SHORT PROBLEM
Drawing on the passage about philosophy and empiricism, explain in one to three sentences why philosophy might seem a waste of time for revealing how reality actually is.

SOURCE EXTRACT
◇ ◇ ◇ ◇

According to many, philosophy is primarily an armchair discipline. Philosophical work is carried out mainly at the level of logic and concepts. Just like math puzzles, chess puzzles, logic puzzles, crossword puzzles and sudoku puzzles, if philosophical puzzles can be solved at all, then they can be solved in the head. We don’t need to observe the world to solve them. We need only sit in our favourite armchair, close our eyes, insert our earplugs, and think.
I think this characterisation of philosophy as an armchair discipline is broadly correct. But I also lean towards what’s known as empiricism: the view that if you want to discover anything about how things stand outside your own mind, then you need to rely on observation. Our senses, say the empiricists, provide our only window on to external reality.
Why embrace empiricism? One popular reason is that it’s difficult to see how we could be sensitive to how things stand in our own minds reality other than by means of our senses. For how else could we be sensitive to the world “out there”? If there are external, mind-independent facts to be discovered, surely we’ll need to observe the world in order to reveal them. Sitting in our armchairs and having a good think will get us nowhere.
But then here is a dilemma for philosophers: if philosophy is an armchair discipline, and yet we can discover nothing about the world out there just by sitting in our armchairs and thinking, then philosophy is incapable revealing anything about that world.
Yet isn’t that a key job of philosophy: to reveal how reality fundamentally is?
So, if empiricism is true, and I suspect it is, then it might seem that philosophy can’t do what many want it to do. Philosophy will be a grand waste of time so far as revealing how reality actually is.

◇ ◇ ◇ ◇

DATASET RECORDS
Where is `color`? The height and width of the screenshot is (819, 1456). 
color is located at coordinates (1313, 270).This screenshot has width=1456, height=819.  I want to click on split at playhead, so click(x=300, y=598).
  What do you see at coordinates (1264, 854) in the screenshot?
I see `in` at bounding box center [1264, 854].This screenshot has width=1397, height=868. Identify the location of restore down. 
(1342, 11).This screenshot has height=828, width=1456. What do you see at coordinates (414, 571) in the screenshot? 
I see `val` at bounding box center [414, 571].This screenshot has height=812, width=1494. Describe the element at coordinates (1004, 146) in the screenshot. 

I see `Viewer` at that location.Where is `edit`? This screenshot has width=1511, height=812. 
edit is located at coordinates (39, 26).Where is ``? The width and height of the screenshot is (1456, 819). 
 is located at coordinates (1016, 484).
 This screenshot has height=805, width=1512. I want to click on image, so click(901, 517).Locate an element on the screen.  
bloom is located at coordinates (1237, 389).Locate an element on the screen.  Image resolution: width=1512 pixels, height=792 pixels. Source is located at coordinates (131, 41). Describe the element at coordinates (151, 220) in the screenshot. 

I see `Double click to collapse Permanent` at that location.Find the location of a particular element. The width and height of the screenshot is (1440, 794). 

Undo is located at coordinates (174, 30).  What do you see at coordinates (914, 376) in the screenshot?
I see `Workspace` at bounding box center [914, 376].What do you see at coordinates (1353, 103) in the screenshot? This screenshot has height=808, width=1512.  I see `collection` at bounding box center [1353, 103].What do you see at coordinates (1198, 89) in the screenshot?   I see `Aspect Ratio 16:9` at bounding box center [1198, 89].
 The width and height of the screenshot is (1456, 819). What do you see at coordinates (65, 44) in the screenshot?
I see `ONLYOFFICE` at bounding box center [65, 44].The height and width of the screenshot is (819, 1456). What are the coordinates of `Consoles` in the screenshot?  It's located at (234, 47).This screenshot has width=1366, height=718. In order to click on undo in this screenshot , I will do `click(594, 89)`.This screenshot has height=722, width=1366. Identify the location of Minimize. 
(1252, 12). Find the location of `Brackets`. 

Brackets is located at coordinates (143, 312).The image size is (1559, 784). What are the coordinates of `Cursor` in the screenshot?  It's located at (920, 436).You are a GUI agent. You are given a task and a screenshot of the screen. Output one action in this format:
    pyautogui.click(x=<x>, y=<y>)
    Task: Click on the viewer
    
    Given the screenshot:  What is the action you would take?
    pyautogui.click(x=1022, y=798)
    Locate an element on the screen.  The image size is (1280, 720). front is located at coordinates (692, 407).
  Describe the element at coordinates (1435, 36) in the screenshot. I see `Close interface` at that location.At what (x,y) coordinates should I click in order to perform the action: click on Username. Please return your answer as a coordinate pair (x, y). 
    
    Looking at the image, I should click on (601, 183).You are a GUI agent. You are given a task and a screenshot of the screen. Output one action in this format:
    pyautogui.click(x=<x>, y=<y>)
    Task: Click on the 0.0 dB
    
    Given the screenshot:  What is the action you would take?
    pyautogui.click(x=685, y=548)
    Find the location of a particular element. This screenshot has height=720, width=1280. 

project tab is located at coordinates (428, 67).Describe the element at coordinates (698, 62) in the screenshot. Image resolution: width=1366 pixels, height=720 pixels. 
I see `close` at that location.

◇ ◇ ◇ ◇

CORRECT RESPONSE
Philosophy is seen as an armchair discipline done through thought alone. Empiricism holds that we can discover nothing about the world outside our own minds without observation. So if both are true, philosophy cannot reveal anything about that world, even though revealing how reality fundamentally is seems to be one of its key jobs.